Q: Why do we need the AEE?

A: All energy discussions to this point either focus in favor of jobs or the environment. AEE transcends that discussion by focusing on the business and economic impact of all forms of clean technology. With global energy consumption projected to rise more than 50 percent by 2035, future prosperity depends on new ways to meet the world’s energy needs. Advanced energy includes any solution that moves us toward the goal of energy that is affordable, abundant, and secure. Rather than favoring specific technologies, advanced energy is inclusive in nature and to be judged by the benefits it provides in the field and in the marketplace.

The AEE will help us take industry best practices that we know work on a state and regional level to guide national policy creation. It’s a really timely effort for Colorado considering Governor Hickenlooper’s bottom’s up approach to economic development. In addition, AEE provides financial assistance to chapters along with communications, policy, research and data support. These additional resources will allow CCIA to expand its capacity in 2012, and helps to increase our efforts around commercialization support for the universities and roll out an executive education institute.

Q: How is the AEE funded?

A: It is funded by individuals, foundations and corporations. AEE has already reached funding in the eight figures and are on target to hit their funding goals over the next three years.

Q: How is the AEE working on the Federal level?

A: From our perspective, the AEE will give Colorado’s cleantech cluster a more substantial voice in Washington. The platform they are creating enables us to partner with other clusters to play a role in DC when it is appropriate. Furthermore, when AEE formed, they merged with the Clean Economy Network (CEN). CEN had a very active advocacy organization and we are fortunate to have the combined experience of the AEE and CEN teams to provide us with eyes and ears on the ground in DC.

Q: How is AEE working with other cleantech organizations?

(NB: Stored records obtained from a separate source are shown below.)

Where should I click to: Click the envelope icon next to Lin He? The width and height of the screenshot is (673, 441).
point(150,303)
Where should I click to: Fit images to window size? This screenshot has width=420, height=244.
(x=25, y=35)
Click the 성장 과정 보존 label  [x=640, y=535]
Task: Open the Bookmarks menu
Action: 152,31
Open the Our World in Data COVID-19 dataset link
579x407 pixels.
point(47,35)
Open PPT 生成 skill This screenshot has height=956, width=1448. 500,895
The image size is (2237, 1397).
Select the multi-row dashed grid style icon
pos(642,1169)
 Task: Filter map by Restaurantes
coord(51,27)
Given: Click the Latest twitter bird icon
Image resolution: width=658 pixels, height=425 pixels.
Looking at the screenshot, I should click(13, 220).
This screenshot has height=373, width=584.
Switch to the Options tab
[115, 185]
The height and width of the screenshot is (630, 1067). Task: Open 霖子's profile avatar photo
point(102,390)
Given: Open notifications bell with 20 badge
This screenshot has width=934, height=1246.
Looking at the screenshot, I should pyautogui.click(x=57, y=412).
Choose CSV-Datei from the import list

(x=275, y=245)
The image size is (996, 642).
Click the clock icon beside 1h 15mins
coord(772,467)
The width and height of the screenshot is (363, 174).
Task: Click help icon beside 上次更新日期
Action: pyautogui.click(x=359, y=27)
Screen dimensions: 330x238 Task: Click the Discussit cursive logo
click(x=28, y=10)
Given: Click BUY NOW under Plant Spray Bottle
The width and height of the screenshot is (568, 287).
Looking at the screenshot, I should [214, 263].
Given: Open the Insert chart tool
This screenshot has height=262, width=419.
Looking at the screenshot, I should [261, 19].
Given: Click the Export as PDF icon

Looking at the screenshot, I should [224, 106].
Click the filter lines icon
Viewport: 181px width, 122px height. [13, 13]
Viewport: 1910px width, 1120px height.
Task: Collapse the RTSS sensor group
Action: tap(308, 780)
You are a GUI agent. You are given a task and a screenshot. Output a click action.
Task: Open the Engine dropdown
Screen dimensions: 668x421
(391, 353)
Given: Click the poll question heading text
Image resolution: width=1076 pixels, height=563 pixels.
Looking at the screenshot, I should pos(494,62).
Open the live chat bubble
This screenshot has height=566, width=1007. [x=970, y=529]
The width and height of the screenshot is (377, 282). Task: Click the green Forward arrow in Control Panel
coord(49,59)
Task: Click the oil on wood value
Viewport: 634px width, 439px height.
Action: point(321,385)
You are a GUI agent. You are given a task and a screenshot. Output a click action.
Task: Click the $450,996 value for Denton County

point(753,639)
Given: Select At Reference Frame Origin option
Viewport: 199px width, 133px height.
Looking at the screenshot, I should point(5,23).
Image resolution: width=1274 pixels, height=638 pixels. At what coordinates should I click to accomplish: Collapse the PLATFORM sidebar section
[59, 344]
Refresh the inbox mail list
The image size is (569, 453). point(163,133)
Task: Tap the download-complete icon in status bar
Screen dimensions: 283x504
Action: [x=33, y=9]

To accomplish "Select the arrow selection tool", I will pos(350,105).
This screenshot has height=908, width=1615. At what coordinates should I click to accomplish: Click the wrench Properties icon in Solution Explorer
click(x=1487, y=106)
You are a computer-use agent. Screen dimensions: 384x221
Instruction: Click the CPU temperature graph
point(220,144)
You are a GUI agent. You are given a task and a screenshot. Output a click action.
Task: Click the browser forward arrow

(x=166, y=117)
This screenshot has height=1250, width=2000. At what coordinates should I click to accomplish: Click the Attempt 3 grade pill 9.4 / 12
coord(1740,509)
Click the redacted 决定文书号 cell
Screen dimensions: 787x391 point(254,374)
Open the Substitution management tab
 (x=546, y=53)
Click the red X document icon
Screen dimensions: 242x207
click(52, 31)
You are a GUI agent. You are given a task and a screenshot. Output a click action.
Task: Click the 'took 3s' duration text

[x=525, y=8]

A: AEE is working with other cleantech organizations in a variety of ways. Many organizations like ours – those that are already established, recognized clusters in their state or region – are becoming chapters of the AEE. These chapters are then the main conduit of contact between member companies and the national organization. In areas where there is not an established principal organization, AEE is actually helping to establish chapters. In yet other areas, where there may be multiple organizations, AEE is working with those groups to establish a single voice for the region. There are currently nine states within the AEE network, and by March of 2012 we expect the number of active chapters to have doubled.